> _Task prompt_
Begin with the first line of the listing and quote every line through the one containing "ofertas / promociones (384, 232)"; give only those lines.

[Opening Data for processing section]

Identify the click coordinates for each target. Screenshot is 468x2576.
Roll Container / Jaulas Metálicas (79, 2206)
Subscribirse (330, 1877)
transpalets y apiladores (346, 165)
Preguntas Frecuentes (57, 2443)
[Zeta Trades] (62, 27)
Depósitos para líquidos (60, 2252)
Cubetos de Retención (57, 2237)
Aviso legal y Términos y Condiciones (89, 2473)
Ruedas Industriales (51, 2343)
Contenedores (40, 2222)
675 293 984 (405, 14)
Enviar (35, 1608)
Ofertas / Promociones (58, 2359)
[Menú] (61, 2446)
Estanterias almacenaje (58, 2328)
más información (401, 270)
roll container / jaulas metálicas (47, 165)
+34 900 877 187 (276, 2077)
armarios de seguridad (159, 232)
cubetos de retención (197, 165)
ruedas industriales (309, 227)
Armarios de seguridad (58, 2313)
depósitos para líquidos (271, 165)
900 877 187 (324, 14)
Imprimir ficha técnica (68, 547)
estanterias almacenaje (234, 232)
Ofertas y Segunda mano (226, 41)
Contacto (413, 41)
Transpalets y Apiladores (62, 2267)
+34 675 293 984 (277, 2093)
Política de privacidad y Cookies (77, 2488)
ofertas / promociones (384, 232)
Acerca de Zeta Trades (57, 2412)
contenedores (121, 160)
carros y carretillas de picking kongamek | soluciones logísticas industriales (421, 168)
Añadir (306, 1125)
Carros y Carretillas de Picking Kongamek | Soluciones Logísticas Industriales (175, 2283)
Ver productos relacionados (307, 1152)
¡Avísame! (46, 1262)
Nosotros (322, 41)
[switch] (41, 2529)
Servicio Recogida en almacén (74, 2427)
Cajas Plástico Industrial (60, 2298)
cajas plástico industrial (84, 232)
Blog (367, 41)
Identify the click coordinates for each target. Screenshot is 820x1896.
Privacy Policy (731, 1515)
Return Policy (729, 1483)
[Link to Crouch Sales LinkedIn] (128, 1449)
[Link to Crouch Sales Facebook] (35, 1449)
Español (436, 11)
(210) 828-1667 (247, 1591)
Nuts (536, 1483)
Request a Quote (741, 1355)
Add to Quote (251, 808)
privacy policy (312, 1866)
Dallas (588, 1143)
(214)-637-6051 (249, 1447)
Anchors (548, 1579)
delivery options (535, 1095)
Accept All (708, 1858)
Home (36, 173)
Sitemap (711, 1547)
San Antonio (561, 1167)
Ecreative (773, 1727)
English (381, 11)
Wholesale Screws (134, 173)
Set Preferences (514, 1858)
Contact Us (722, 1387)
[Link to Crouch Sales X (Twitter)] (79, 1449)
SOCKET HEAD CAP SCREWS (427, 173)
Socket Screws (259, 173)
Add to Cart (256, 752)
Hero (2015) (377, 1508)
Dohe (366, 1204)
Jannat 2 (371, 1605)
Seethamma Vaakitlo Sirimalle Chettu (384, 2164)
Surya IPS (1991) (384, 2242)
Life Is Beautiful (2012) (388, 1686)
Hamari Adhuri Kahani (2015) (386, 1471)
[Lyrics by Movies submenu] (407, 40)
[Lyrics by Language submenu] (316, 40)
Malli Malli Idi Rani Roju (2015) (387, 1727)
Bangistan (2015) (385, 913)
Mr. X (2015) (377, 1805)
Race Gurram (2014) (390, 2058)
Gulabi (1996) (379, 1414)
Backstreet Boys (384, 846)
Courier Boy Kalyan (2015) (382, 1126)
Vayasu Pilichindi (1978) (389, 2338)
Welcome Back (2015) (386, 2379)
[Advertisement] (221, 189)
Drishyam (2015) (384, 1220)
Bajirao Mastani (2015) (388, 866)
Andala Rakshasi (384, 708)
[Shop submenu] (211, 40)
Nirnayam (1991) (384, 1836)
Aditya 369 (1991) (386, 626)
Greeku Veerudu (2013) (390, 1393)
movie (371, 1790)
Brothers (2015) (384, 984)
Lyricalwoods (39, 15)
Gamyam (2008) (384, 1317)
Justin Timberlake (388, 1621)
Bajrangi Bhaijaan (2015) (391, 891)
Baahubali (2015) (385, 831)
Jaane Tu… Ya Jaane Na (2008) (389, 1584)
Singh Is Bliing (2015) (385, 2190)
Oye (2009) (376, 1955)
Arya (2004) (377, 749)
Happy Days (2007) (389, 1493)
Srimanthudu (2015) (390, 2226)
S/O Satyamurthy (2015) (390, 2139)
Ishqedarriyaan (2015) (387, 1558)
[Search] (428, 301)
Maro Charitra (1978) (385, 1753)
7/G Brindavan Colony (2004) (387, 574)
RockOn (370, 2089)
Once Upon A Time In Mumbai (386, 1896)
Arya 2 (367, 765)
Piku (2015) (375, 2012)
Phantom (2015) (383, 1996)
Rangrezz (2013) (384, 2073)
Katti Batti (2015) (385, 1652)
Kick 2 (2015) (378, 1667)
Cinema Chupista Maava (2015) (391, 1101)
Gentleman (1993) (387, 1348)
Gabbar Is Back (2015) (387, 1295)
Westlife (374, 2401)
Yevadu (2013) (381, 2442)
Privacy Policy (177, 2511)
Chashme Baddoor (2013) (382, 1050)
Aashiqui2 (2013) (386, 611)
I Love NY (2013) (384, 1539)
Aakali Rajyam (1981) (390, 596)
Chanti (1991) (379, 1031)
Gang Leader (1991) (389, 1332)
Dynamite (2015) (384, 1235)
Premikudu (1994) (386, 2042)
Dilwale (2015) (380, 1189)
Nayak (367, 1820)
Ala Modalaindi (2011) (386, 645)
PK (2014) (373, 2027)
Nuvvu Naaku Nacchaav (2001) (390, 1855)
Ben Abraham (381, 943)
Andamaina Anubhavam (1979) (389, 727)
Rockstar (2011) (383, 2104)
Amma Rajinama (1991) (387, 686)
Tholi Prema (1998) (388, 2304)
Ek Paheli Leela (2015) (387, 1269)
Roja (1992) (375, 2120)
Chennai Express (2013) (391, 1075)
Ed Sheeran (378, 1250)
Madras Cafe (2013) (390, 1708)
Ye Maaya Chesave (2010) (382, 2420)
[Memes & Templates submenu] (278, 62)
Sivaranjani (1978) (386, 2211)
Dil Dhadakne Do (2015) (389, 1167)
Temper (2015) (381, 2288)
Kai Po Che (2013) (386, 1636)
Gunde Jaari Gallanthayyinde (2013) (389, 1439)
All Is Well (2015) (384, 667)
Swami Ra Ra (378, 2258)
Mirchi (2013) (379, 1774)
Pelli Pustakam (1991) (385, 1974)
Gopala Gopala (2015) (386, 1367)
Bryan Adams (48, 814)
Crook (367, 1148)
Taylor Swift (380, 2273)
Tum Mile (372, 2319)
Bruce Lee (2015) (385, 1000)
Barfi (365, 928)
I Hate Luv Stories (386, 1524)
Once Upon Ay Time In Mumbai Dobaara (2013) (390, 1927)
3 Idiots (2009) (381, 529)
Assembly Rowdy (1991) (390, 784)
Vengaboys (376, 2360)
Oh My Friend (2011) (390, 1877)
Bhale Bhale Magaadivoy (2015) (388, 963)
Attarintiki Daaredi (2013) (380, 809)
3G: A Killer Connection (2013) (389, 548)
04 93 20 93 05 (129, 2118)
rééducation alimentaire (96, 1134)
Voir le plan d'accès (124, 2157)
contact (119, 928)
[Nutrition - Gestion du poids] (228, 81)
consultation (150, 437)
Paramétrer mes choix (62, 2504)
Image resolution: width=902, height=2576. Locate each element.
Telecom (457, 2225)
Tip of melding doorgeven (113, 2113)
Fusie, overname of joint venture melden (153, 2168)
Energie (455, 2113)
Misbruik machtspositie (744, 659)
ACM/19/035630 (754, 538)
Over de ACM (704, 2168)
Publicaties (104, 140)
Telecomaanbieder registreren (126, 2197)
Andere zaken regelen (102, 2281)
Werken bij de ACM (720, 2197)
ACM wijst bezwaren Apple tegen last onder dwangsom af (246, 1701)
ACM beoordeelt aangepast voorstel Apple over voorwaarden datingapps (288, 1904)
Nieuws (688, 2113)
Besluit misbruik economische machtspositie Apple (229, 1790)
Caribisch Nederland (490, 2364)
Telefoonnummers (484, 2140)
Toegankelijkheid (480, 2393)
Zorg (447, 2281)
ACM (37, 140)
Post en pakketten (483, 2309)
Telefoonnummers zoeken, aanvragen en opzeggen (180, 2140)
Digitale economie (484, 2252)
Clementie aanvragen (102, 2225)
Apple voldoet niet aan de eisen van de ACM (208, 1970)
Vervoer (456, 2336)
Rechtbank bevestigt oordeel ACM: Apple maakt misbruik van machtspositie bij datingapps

[Closing Data for processing section]

> _Result_
Identify the click coordinates for each target. Screenshot is 468x2576.
Roll Container / Jaulas Metálicas (79, 2206)
Subscribirse (330, 1877)
transpalets y apiladores (346, 165)
Preguntas Frecuentes (57, 2443)
[Zeta Trades] (62, 27)
Depósitos para líquidos (60, 2252)
Cubetos de Retención (57, 2237)
Aviso legal y Términos y Condiciones (89, 2473)
Ruedas Industriales (51, 2343)
Contenedores (40, 2222)
675 293 984 (405, 14)
Enviar (35, 1608)
Ofertas / Promociones (58, 2359)
[Menú] (61, 2446)
Estanterias almacenaje (58, 2328)
más información (401, 270)
roll container / jaulas metálicas (47, 165)
+34 900 877 187 (276, 2077)
armarios de seguridad (159, 232)
cubetos de retención (197, 165)
ruedas industriales (309, 227)
Armarios de seguridad (58, 2313)
depósitos para líquidos (271, 165)
900 877 187 (324, 14)
Imprimir ficha técnica (68, 547)
estanterias almacenaje (234, 232)
Ofertas y Segunda mano (226, 41)
Contacto (413, 41)
Transpalets y Apiladores (62, 2267)
+34 675 293 984 (277, 2093)
Política de privacidad y Cookies (77, 2488)
ofertas / promociones (384, 232)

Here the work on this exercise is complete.